The gibberbird is monomorphic in terms of length and weight. Generic measurements have been found to range from 12.5 to 13 cm in length and 14 to 20 g in weight.

==Distribution and habitat==
The gibberbird is endemic to Australia and is known to inhabit the sparsely vegetated, stony regions of gibber desert. This habitat can include very open shrubland or grasslands. The extent of distribution for the gibberbird has been denoted as the southeastern Northern Territory, south-west Queensland to north-west New South Wales and across the northeastern region of South Australia. This species is more common on the sparsely vegetated, stony plains of the Lake Eyre basin and adjoining regions.

It is primarily a sedentary species with no records of migration patterns; however, there have been some local movements outside of breeding season, presumably for resource attainment, especially in times of drought or flood.

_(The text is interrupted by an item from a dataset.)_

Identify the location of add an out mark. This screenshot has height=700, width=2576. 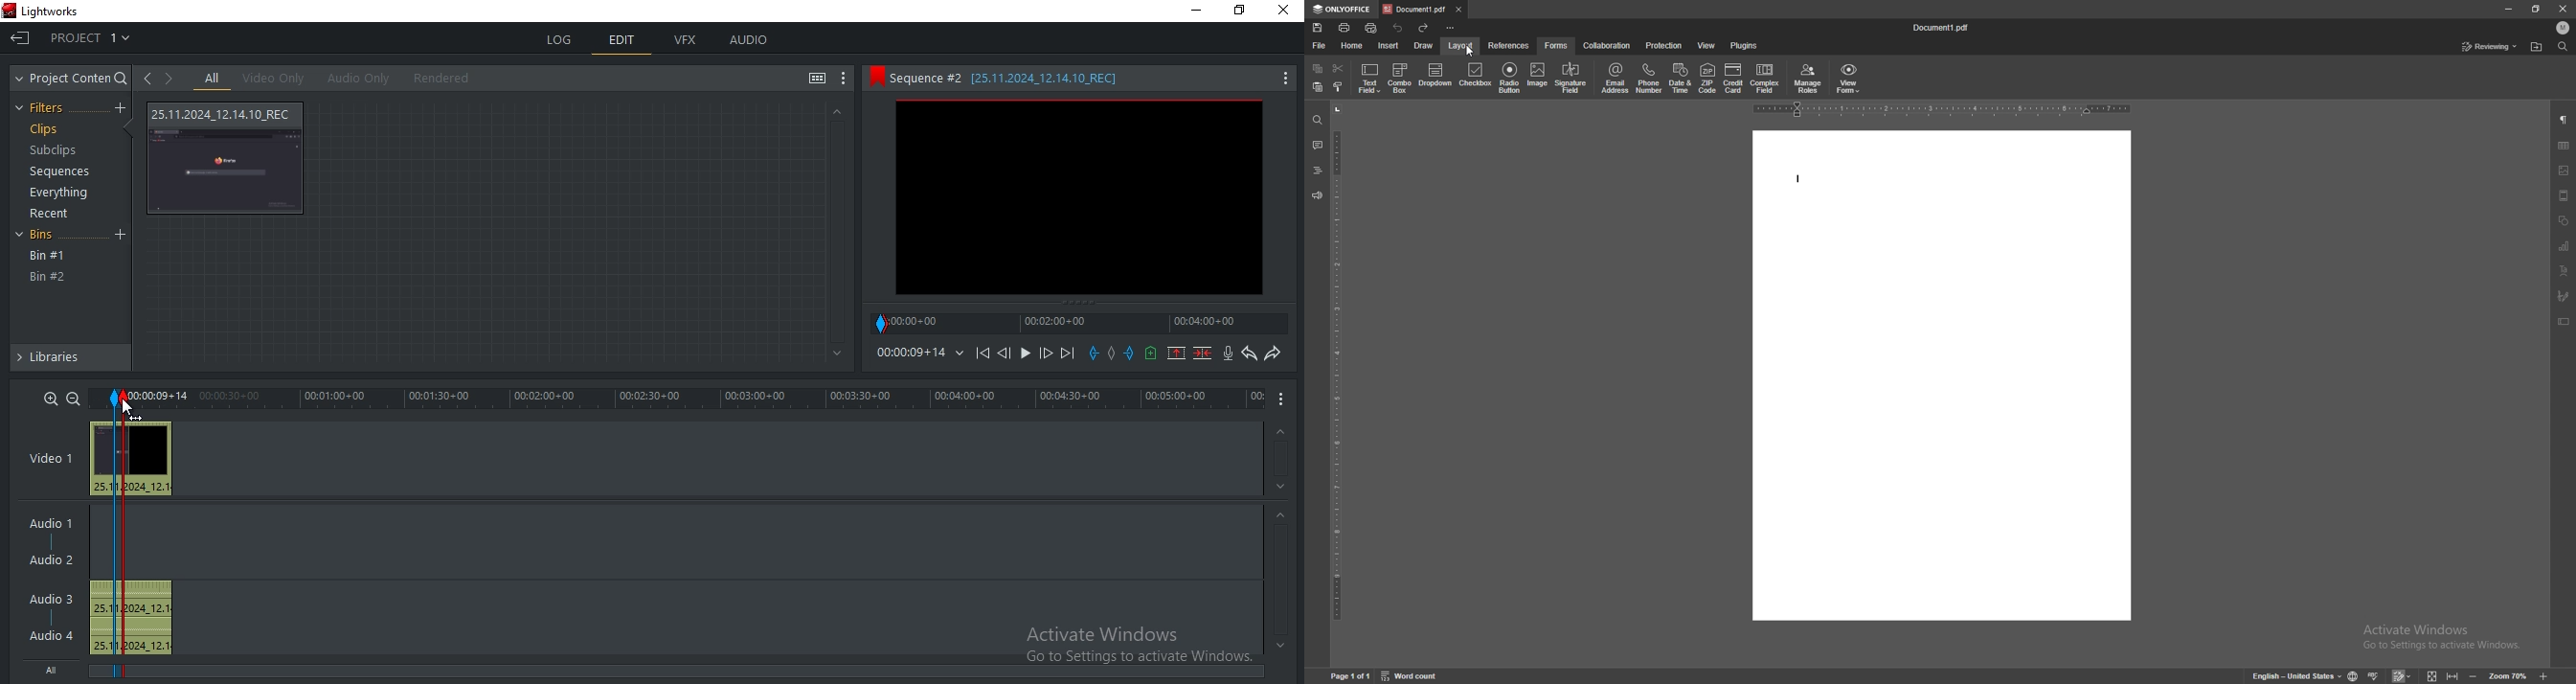
(1130, 353).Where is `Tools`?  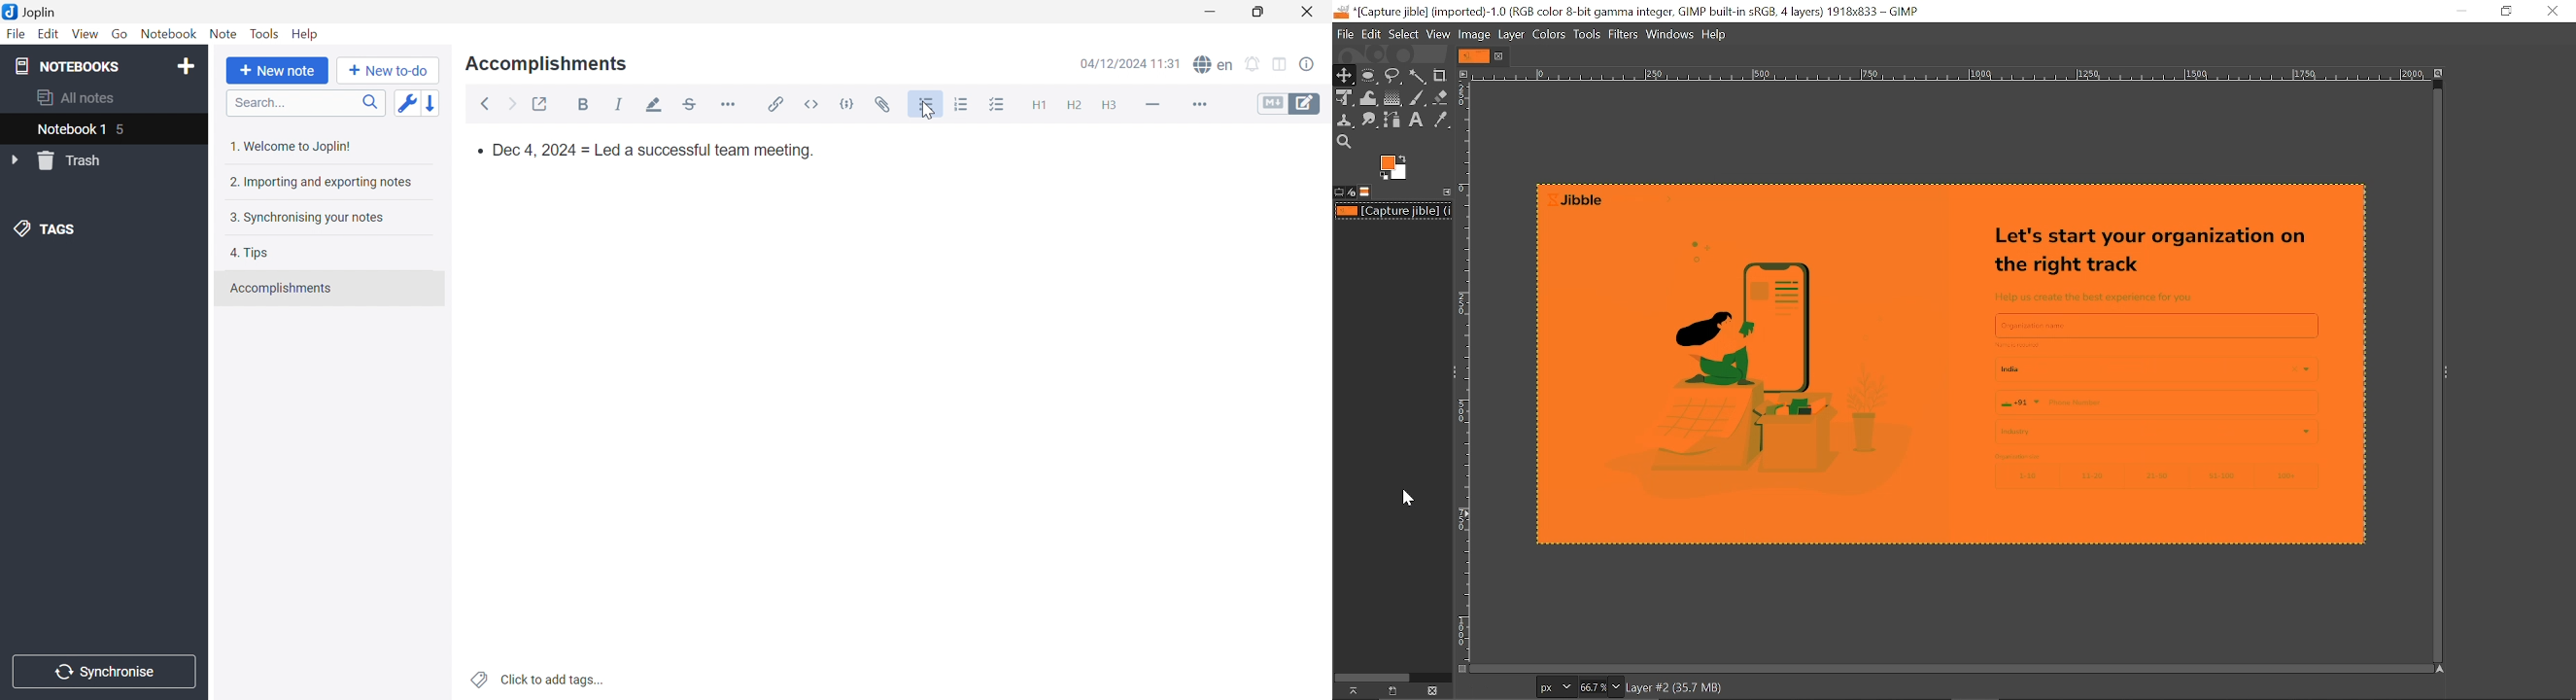 Tools is located at coordinates (264, 33).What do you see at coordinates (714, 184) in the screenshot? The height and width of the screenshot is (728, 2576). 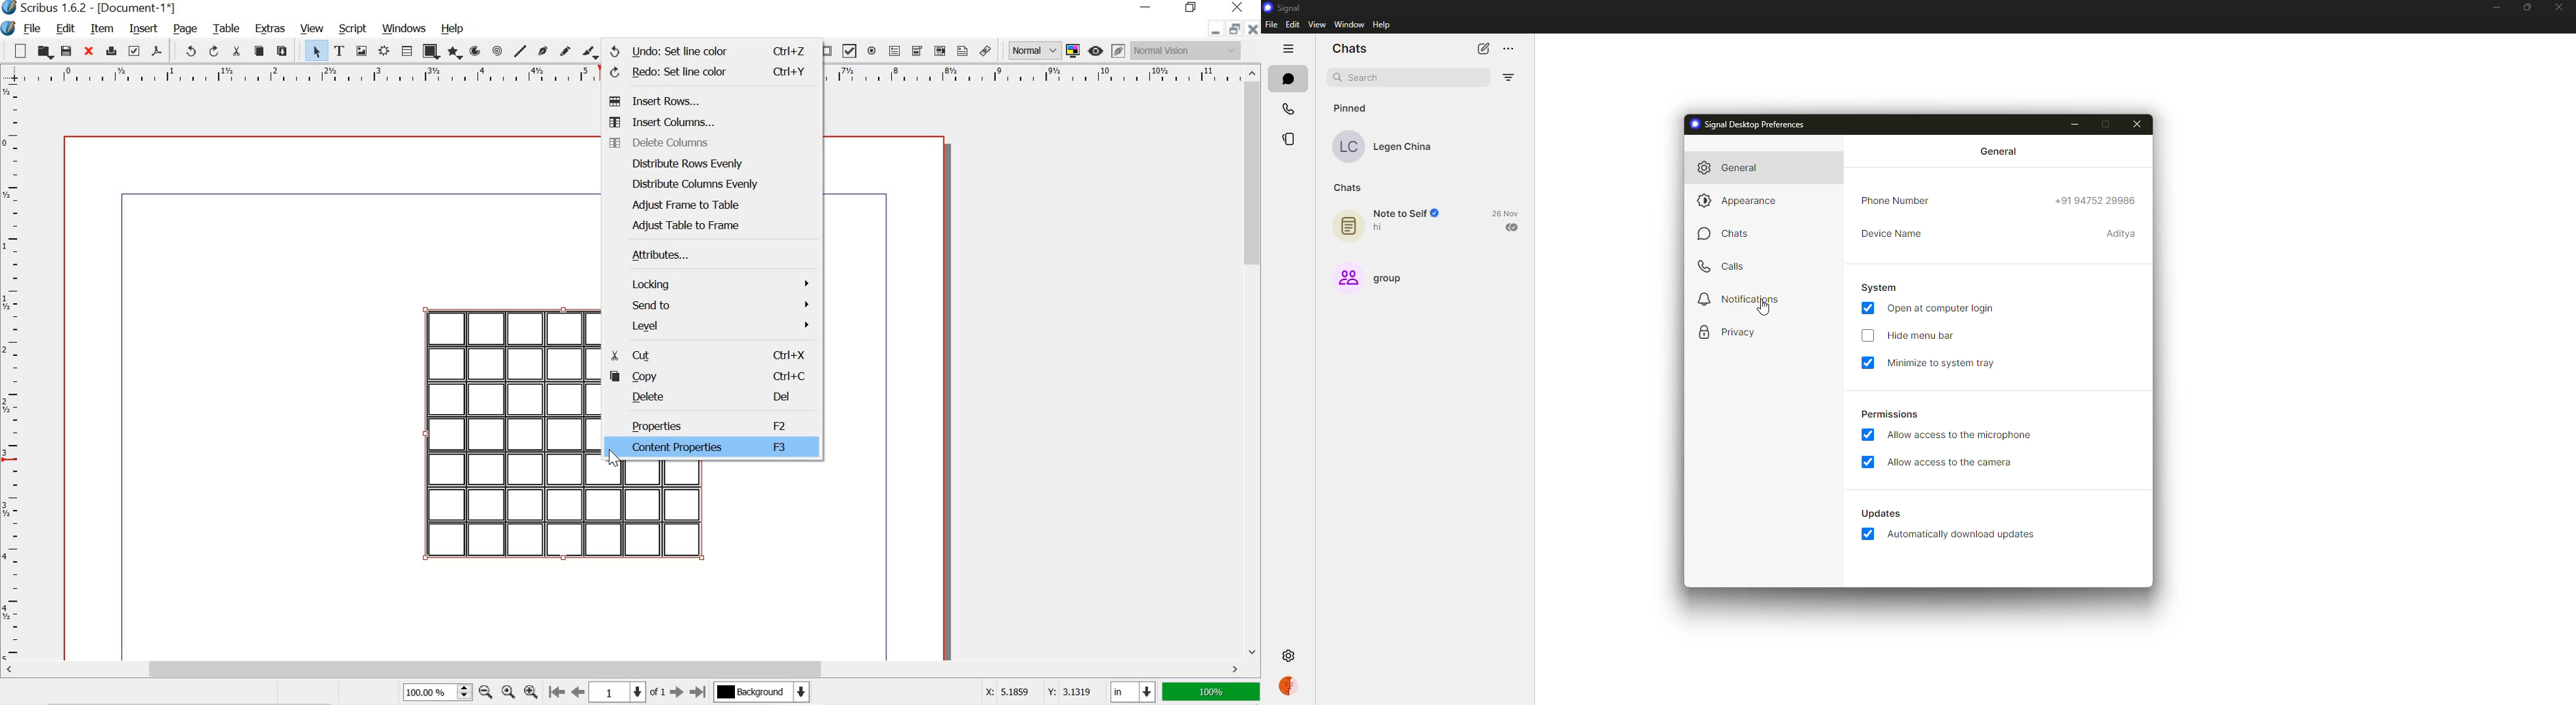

Gibberbirds are observed in sparsely vegetated stony deserts with a scattering of grasses such as Astrebla and Enneapogon. It is also found in low chenopod shrubland, which is mainly dominated by plant species such as Sclerolaena and Atriplex on higher ground. In the stony deserts of northern South Australia, gibberbirds can often be encountered in low, open shrubland or grassland of Atriplex vesicaria, Frankenia Serpyllifolia and Astrebla pectinata.

==Behaviour==
===Diet===
The gibberbird primarily feeds upon a range of invertebrates including spiders, caterpillars, moths, cicadas, grasshoppers, and other insects. Gibberbirds are indiscriminate, opportunistic foragers and have been known to feed on blowfly larvae dropped from fly-blown sheep. These are obtained by turning over clay clods with their bill to expose the sheltering maggots. Smaller larvae are consumed whole while larger larvae are bashed on the ground several times before swallowing.

The majority of foraging occurs while walking on the ground but they will occasionally take to the air, up to 1 meter above ground level, while chasing flying insects. The gibberbird has also been observed running swiftly over short distances while chasing low-flying insects.

===Breeding===
The gibberbird has no set breeding period with nesting behaviour being observed year round, although the incidence of nesting is higher after the first rains of the season.

The nest of the gibberbird is usually situated in a depression on bare ground or beside a clump of saltbush or grass. Usually the gibberbird will nest with other pairs, often within 90m of one another. If a nest is robbed, all pairs without eggs or without young will desert and seek out a new nesting site, regardless of the stage of their nest. Those with eggs or young will remain at the nest site.

The nest of the gibberbird is in a shallow depression, probably scratched out by the bird, and which may be sheltered by a bush or clump of grass. The hollow is lined with twigs and grass to form a cup-shaped nest with a surrounding platform above ground level constructed of similar material.
Common nest materials also include bark and rootlets. The nests of gibberbirds have also been observed to contain flower portions and anomalies such as horse hair or wool.

The average clutch size is between 2 and 4 eggs, measuring 20 × 15 mm. Eggs are a pale pink to light flesh colour with reddish spots clustered around the larger end of the egg.

The gibberbird chicks are altricial, blind and naked upon hatching.

===Voice===
There is little information on the call of the gibberbird and further studies will need to be conducted to fill the gaps in our knowledge of this species . However, from current studies it is known that the gibberbird has a sweet song that is thought to be utilised to call to a mate. This song has been described as "musical chatter" and to hear it is a squeaky "weet-weet-weet".

The alarm call of the gibberbird is a series of 5 or 6 high piercing notes, which triggers nearby gibberbirds to seek shelter.

The display call of the gibberbird is a sharp "whit-whit-whit" or a clear "tswee-tswee-tswee" performed during the ascending part of the display flight.

==Conservation status==
The gibberbird is classed as Least Concern on the IUCN Red List.
It is possible that the gibberbird is one of the few species that has actually benefited from the introduction of stock, both through the modifications of its habitat and the increased availability of insect larvae during the winter season.